▶ Problem description:
Restate the entries word for word and skip every image.

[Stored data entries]

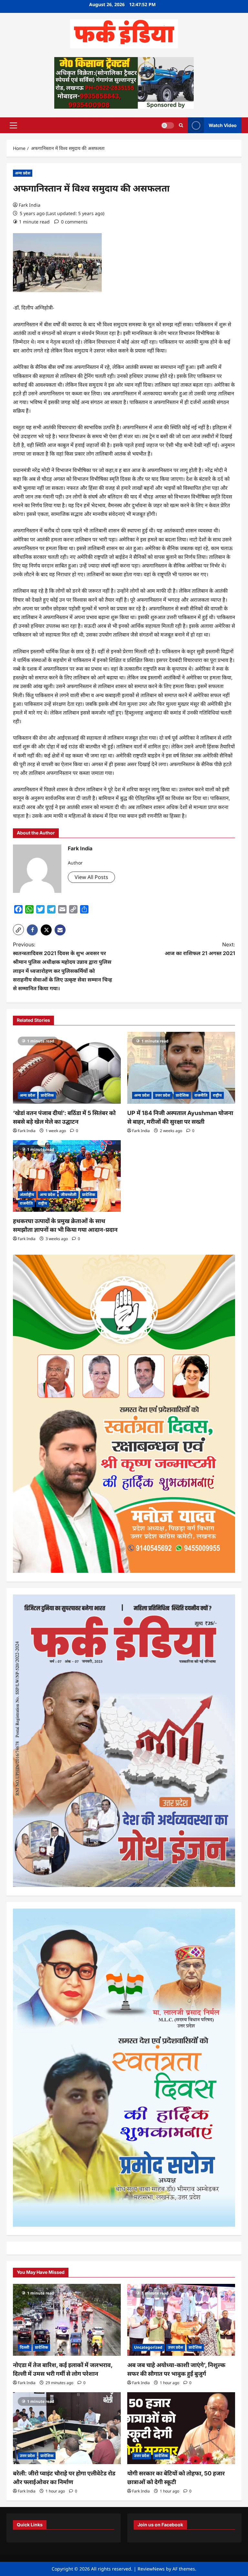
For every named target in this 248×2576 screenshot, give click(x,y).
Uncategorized (148, 2347)
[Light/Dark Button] (167, 125)
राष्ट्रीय (217, 1095)
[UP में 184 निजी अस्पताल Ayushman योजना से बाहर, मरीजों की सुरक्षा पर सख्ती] (181, 1068)
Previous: (62, 966)
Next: (200, 948)
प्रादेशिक (47, 1095)
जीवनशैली (69, 1194)
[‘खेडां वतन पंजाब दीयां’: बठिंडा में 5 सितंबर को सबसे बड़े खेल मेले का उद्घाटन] (67, 1068)
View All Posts (91, 877)
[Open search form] (181, 125)
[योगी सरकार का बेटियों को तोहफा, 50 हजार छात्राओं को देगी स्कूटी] (181, 2428)
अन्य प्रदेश (22, 173)
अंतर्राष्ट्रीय (27, 1194)
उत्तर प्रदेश (162, 1095)
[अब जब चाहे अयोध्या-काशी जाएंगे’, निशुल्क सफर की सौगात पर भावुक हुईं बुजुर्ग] (181, 2320)
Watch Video (223, 125)
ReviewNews (151, 2569)
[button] (13, 125)
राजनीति (200, 1095)
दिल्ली (24, 2347)
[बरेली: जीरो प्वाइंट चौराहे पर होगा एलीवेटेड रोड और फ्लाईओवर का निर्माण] (67, 2428)
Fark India (29, 205)
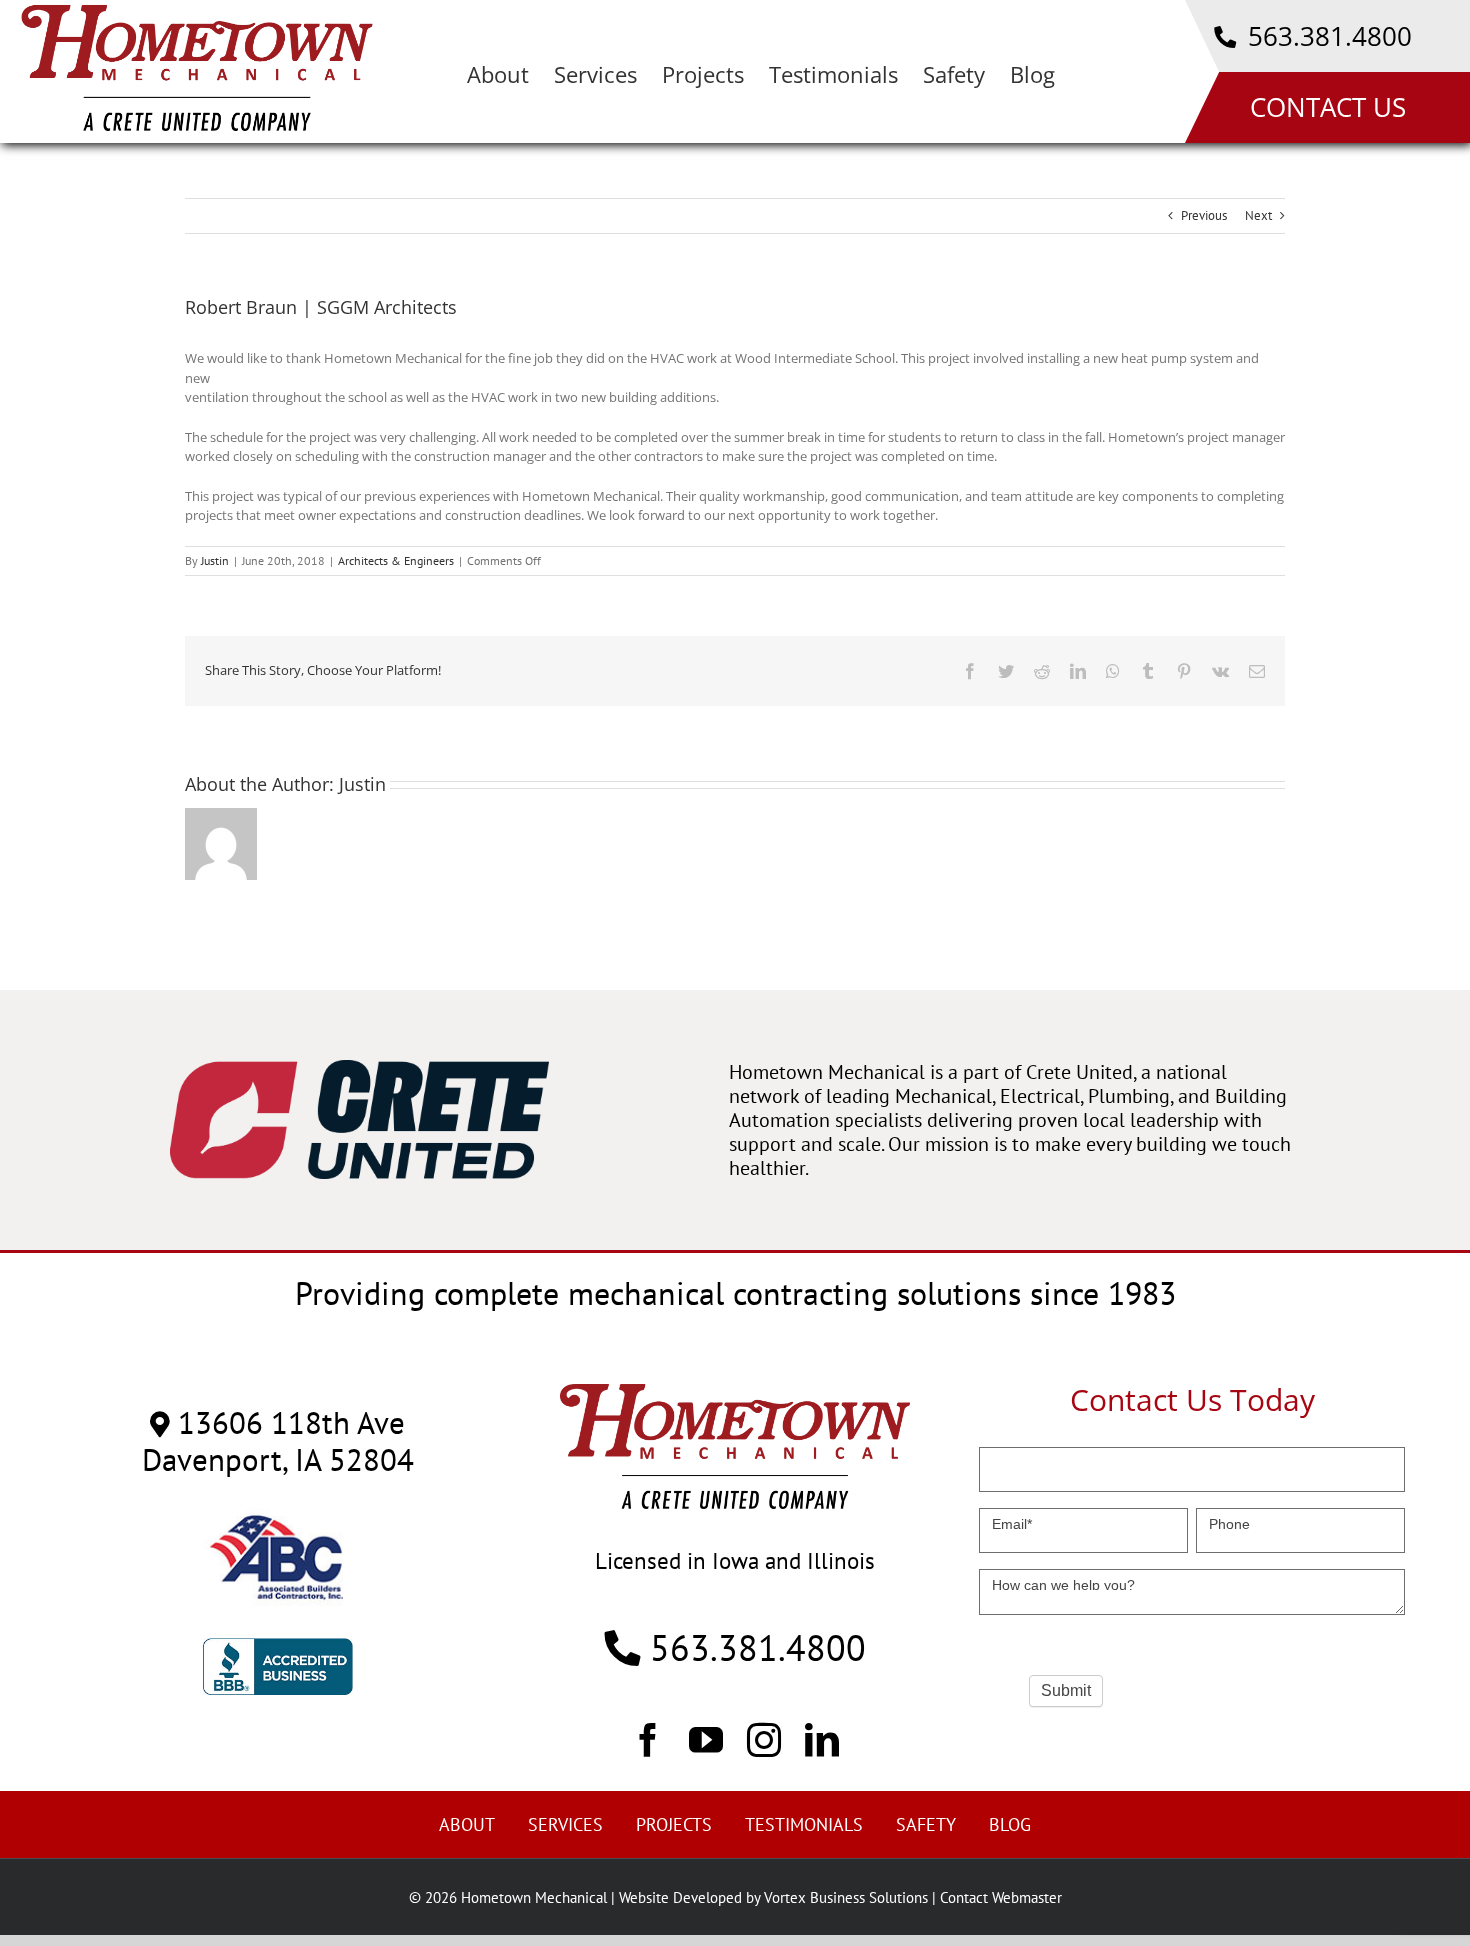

▶ Problem solution:
For every named target in this 248×2576 screenshot, give click(x,y).
Uncategorized (148, 2347)
[Light/Dark Button] (167, 125)
राष्ट्रीय (217, 1095)
[UP में 184 निजी अस्पताल Ayushman योजना से बाहर, मरीजों की सुरक्षा पर सख्ती] (181, 1068)
Previous: (62, 966)
Next: (200, 948)
प्रादेशिक (47, 1095)
जीवनशैली (69, 1194)
[‘खेडां वतन पंजाब दीयां’: बठिंडा में 5 सितंबर को सबसे बड़े खेल मेले का उद्घाटन] (67, 1068)
View All Posts (91, 877)
[Open search form] (181, 125)
[योगी सरकार का बेटियों को तोहफा, 50 हजार छात्राओं को देगी स्कूटी] (181, 2428)
अन्य प्रदेश (22, 173)
अंतर्राष्ट्रीय (27, 1194)
उत्तर प्रदेश (162, 1095)
[अब जब चाहे अयोध्या-काशी जाएंगे’, निशुल्क सफर की सौगात पर भावुक हुईं बुजुर्ग] (181, 2320)
Watch Video (223, 125)
ReviewNews (151, 2569)
[button] (13, 125)
राजनीति (200, 1095)
दिल्ली (24, 2347)
[बरेली: जीरो प्वाइंट चौराहे पर होगा एलीवेटेड रोड और फ्लाईओवर का निर्माण] (67, 2428)
Fark India (29, 205)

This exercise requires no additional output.